Crée au moment où les Créations originales de Canal voulaient coller au plus près de leurs sujets et des milieux décrits ("Reporters", "Braquo"), "Engrenages" a fait ce que font tous les bons polars réalistes et politiques : allier la vérité de son "terrain" et celles de nos vies à nous.  

C’est une vraie saison ultime : elle ne donne pas envie d’une suivante. Mais de tout revoir.


Engrenages saison 8. 10 épisodes de 52 mn.

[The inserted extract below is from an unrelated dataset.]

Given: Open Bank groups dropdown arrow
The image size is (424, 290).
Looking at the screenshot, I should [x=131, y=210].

Diffusion : du 7 septembre au 5 octobre, 2 épisodes chaque lundi à 21 h. Disponible en intégralité dès le 7 septembre sur myCanal.

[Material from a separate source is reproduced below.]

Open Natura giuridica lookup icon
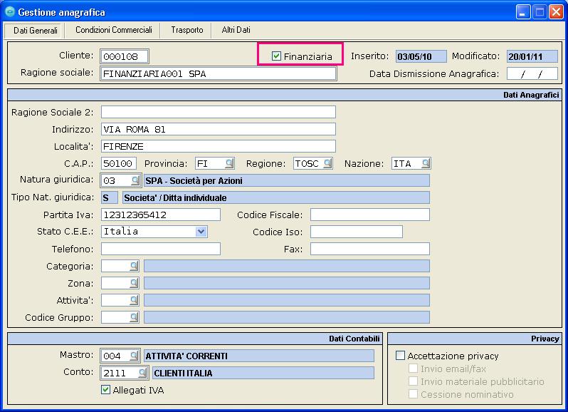Screen dimensions: 568x412 pos(134,180)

Création originale Canal Plus
Réalisée par Jean-Philippe Amar (épisodes 1 à 4), Nicolas Guicheteau (épisodes 5 à 8), et Frédéric Jardin (épisodes 9 et 10)
Auteurs :  Marine Francou, Sylvie Chanteux, Antonin Martin-Hibert, Maxime Caperan, Thomas Finkielkraut, Anne Rambach, Marine Rambach
Avec Caroline Proust, Thierry Godard, Audrey Fleurot, Tewfik Jallab, Louis-Do de Lencquesaing, Valentin Merlet, Kool Shen…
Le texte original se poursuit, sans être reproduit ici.